Leisure

The Opportunities You Never Planned For

Issue 125

By Bethany Ainsley

When we think about career success, we often picture a clear path.

We set goals, create plans and imagine where we want to be in one, five or even ten years’ time. We map out the next promotion, the next business milestone or the next big opportunity, believing that progress comes from following a carefully designed route.

But in my experience, some of the most meaningful opportunities arrive completely unplanned.

Recently, I found myself stepping into a new project that, if I’m honest, wasn’t on any vision board or business plan. It wasn’t something I had actively pursued years ago, nor something I could have predicted when I first started my career. Yet it emerged because of a series of experiences, conversations and decisions that gradually led me there. In fact, it’s taken me into an entirely new space: film-making and documentary production.

It made me reflect on how often we underestimate the power of simply staying open to what comes next.

The documentary project isn’t a new direction away from the businesses, projects and work I’ve built over the years. In many ways, it’s a result of them. The relationships, experiences and opportunities developed throughout my career have all contributed to opening a door that I never expected to walk through.

And that’s a lesson that extends far beyond my own experience.

Too often, we focus solely on the destination we’re working towards and overlook the value of the journey itself. Yet every conversation, challenge, project and relationship has the potential to create opportunities we can’t yet see.

Looking back, a number of the opportunities that have shaped my career weren’t part of a carefully constructed master plan. From dancing professionally to growing businesses, writing a book and hosting a podcast, the most significant opportunities often emerged from taking the next step rather than seeing the entire staircase.

Many of us place enormous pressure on ourselves to have everything figured out. We tell ourselves we need a clear roadmap and that successful people know exactly where they’re heading.

But careers rarely follow a straight line.

New industries emerge, interests evolve and opportunities appear where we least expect them.

The challenge is that these opportunities rarely arrive looking comfortable. More often, they require us to learn something new, work with different people or step into environments where we don’t yet feel like an expert.

And that’s often where people hesitate.

Not because they lack talent or ambition, but because they’re waiting to feel ready.

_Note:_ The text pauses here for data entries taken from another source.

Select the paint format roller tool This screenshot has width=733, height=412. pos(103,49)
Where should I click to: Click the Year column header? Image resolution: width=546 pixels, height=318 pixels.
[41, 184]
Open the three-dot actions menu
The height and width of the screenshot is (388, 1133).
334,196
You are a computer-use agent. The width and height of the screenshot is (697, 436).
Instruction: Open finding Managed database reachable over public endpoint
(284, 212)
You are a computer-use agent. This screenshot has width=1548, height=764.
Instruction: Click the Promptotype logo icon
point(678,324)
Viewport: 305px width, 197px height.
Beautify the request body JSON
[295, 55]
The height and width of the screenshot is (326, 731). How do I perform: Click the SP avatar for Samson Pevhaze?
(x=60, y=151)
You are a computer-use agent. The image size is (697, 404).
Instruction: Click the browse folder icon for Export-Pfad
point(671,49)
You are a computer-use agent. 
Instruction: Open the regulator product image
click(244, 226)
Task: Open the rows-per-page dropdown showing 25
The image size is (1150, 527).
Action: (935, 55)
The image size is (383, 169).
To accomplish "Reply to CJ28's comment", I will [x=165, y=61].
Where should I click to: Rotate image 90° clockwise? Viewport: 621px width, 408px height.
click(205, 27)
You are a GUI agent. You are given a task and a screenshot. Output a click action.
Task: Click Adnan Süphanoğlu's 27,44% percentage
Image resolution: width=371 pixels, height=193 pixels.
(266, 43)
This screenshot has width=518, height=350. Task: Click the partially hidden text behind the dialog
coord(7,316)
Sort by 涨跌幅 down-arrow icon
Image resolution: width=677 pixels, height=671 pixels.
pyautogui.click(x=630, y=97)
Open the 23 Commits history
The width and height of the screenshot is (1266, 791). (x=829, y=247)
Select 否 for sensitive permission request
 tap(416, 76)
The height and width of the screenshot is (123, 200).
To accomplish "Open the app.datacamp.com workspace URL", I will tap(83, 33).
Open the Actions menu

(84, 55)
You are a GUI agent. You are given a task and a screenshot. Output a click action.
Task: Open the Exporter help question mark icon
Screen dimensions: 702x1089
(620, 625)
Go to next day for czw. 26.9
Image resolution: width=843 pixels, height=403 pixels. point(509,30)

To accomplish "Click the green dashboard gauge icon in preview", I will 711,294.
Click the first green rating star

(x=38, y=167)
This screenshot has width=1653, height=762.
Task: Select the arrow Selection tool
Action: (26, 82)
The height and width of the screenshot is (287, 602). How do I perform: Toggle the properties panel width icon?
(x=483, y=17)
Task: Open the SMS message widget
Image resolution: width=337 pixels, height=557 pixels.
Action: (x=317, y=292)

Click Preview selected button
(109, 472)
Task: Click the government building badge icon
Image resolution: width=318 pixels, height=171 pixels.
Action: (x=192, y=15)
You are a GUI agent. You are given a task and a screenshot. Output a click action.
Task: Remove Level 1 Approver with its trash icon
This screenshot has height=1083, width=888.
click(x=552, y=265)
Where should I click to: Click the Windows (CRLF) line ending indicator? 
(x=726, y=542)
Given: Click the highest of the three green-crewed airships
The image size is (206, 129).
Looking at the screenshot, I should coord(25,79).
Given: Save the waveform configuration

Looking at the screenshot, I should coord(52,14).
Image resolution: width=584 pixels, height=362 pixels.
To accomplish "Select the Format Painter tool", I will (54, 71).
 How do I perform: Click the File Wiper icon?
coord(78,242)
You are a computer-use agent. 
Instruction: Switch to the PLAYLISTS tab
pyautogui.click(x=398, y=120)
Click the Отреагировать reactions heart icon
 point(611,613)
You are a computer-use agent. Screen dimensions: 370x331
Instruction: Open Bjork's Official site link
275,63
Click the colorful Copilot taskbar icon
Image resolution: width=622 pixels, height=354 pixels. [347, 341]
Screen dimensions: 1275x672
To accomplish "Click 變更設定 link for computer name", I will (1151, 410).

Yet if there’s one thing I’ve learned, it’s that readiness is often something we develop after we start, not before.

Being open to opportunity isn’t about saying yes to everything. It’s about remaining curious enough to recognise when something aligns with your values, strengths or interests, even if it wasn’t part of the original plan.

If you’re feeling stuck, or wondering what’s next in your own career, it may be worth asking yourself:

What opportunities have I dismissed because they didn’t fit my original plan?

What interests or ideas have I been curious about but never explored?

Where am I waiting for certainty when I could simply take the next step?

What conversations, invitations or opportunities keep appearing that I continue to overlook?

These questions aren’t about making dramatic changes overnight, they’re about creating awareness. Because sometimes the next chapter of our career isn’t hidden behind a major breakthrough. Sometimes it’s hidden behind a conversation, a project or an opportunity that we haven’t yet given ourselves permission to explore.

As leaders, professionals and business owners, it’s important to have direction. Goals matter, ambition matters, but perhaps we also need to leave room for possibility.

Because while plans help us move forward, they shouldn’t become so rigid that we miss opportunities developing around us.

The opportunities you never planned for are often being created by the work you’re doing today. The relationship you’re building, the skill you’re developing, the challenge you’re overcoming, the project you’re leading.

You may not see where they’re leading yet.

But that doesn’t mean they aren’t taking you somewhere valuable.